> [Exercise] Copy out all lines of the material below in which "computer" occurs.

> [Records shown]
......

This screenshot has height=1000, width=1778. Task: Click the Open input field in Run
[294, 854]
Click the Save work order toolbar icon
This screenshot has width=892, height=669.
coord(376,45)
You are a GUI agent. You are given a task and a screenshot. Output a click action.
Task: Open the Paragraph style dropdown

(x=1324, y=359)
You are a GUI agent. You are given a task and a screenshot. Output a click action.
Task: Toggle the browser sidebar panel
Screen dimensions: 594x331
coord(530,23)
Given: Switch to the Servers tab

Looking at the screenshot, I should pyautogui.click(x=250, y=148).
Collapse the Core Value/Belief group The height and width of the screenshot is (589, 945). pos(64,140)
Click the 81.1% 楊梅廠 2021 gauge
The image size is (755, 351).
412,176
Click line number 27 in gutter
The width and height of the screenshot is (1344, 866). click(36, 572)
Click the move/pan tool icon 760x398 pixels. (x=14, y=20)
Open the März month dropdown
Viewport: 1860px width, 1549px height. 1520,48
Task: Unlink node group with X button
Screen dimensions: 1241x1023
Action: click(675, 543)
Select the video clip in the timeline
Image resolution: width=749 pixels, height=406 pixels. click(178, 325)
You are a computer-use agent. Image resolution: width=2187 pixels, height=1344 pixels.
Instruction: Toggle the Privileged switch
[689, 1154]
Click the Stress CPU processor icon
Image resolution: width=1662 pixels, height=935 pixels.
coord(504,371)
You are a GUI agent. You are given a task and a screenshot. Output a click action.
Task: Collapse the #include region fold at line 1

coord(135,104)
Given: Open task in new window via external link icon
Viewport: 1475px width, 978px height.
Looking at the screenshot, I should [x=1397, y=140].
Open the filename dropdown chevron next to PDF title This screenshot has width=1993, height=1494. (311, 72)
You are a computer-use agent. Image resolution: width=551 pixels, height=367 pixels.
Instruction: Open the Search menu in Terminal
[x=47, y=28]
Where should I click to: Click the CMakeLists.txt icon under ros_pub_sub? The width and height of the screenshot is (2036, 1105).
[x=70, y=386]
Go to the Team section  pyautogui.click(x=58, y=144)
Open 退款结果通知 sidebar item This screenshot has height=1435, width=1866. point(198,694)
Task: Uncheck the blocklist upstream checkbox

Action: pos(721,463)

......

> [Response box]
You are a computer-use agent. Image resolution: width=2187 pixels, height=1344 pixels.
You are a computer-use agent. Image resolution: width=551 pixels, height=367 pixels.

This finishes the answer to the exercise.